Hillebrand was the No. 2 scorer in the Big 8 with 49 points.

Leon Mavity led the conference in punt return average, returning 10 punts for 130 yards, an average of 13.0 yards per return.

==Awards and honors==
Senior guard Joe Romig also played linebacker on defense and was the team captain. After the season, Romig received multiple awards and honors:
- Rommig a consensus first-team pick on the 1961 All-America team, receiving first-team honors from the United Press International (UPI), American Football Coaches Association, Football Writers Association of America, Sporting News, and the Walter Camp Football Foundation.
- Romig also received the UPI Lineman of the Year award for 1961.
- He also received the Knute Rockne Memorial Trophy as the collegiate lineman of the year.
- Romig's jersey No. 67 was retired by the Colorado Buffaloes following the 1961 season.

End Jerry Hillebrand received first-team All-America honors from the Associated Press (AP) and Football Writers Association of America (FWAA).

Six Colorado players were recognized by the AP and/or the United Press International (UPI) on the 1961 All-Big Eight Conference football team: Romig (AP-1, UPI-1), Hillebrand (AP-1, UPI-1), center Walter Klinker (AP-1, UPI-1); quarterback Gale Weidner (AP-2, UPI-1), fullback Loren Schweninger (AP-2); and end Ken Blair (AP-2). Romig was also the team captain.

==Personnel==
===Players===

- Ken Blair (#87), end, junior, 6'1", 201 pounds
- Ed Coleman (#31), halfback, junior, 5'11", 180 pounds
- John Denvir (#72), tackle, senior, 6'2", 236 pounds
- Bill Frank (#76), tackle, sophomore, 6'4", 235 pounds
- Dan Grimm (#77), tackle, junior, 6'3", 229 pounds
- Bill Harris (#33), halfback, sophomore, 6'2", 210 pounds
- Ralph Heck (#51), guard, junior, 6'1", 211 pounds
- Jerry Hillebrand (#82), end, senior, 6'4", 235 pounds
- Walt Klinker (#67), center, senior, 6'0", 202 pounds
- Leroy Loudermilk (#14), quarterback, junior, 6'0", 186 pounds
- Leon Mavity (#27), halfback, sophomore, 5'10", 179 pounds
- Chuck McBride (#88), end, senior, 6'1" 203 pounds
- Noble Milton (#32), fullback, sophomore, 6'0", 195 pounds
- Frank Montera (#11), quarterback, senior, 5'11", 180 pounds
- Jim Perkins (#74), tackle, senior, 6'5", 239 pounds
- Joe Romig (#67), guard and linebacker, senior, 5'10", 196 pounds
- Loren Schweninger (#31), fullback, senior, 6'0", 195 pounds
- Ted Somerville (#41), halfback, sophomore, 5'10", 181 pounds
- Gale Weidner (#10), quarterback, senior, 6'1", 184 pounds
- Ted Woods (#35), halfback, senior, 6'0", 196 pounds

===Coaching staff===
- Sonny Grandelius (head coach)
- Hohn Polonchek (assistant head coach)
- Chuck Boerio (linebackers)
- Bob Ghilotti (ends)
- Buck Nystrom (line)

==Recruiting controversy==
In March 1962, Grandelius was fired by the university regents for recruiting violations, primarily due to the operation of a slush fund for players and families.

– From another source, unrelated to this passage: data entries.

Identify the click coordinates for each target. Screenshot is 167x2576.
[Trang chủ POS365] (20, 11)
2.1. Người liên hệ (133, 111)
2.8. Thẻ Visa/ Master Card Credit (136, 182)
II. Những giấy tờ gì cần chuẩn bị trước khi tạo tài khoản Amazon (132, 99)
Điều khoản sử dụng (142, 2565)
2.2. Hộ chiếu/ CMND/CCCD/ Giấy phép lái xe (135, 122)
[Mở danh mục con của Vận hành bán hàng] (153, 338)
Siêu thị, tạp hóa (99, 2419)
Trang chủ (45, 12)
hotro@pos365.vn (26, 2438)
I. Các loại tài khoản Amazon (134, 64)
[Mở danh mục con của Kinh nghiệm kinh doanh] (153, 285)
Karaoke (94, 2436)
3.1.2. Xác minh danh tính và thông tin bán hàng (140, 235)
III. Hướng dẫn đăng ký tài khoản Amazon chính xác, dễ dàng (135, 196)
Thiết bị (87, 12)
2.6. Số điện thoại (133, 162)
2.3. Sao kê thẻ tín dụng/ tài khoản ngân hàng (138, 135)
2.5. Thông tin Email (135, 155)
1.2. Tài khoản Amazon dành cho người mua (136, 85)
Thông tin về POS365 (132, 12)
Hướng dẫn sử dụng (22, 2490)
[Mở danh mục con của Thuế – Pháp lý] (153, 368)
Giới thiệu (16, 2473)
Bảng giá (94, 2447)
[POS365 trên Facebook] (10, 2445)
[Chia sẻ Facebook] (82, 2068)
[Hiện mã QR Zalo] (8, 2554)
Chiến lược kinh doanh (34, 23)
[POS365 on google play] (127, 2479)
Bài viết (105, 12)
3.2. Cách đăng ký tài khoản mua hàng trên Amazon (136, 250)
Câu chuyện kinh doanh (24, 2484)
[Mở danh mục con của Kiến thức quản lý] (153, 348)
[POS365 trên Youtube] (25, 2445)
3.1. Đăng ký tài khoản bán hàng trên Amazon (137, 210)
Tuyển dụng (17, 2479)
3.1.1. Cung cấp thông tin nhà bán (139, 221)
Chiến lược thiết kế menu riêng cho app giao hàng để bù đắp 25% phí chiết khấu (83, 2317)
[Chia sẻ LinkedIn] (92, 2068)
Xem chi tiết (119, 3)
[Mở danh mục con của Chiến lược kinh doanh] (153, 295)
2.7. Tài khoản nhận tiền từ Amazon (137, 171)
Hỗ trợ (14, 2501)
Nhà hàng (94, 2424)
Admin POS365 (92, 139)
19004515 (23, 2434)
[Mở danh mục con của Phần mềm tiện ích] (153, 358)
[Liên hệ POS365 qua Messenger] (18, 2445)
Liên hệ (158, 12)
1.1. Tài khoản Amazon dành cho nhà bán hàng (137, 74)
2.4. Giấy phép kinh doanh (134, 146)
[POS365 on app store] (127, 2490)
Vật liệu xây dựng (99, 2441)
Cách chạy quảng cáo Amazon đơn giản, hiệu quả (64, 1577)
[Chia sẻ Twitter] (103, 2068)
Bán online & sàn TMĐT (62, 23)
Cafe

Ten days later, alumni director Bud Davis was hired as the interim head coach; he had no collegiate coaching experience, just five years as a high school head coach. A month later, the NCAA put Colorado's football program on probation for two years; because the university began the investigation and took action, the penalties were relatively light.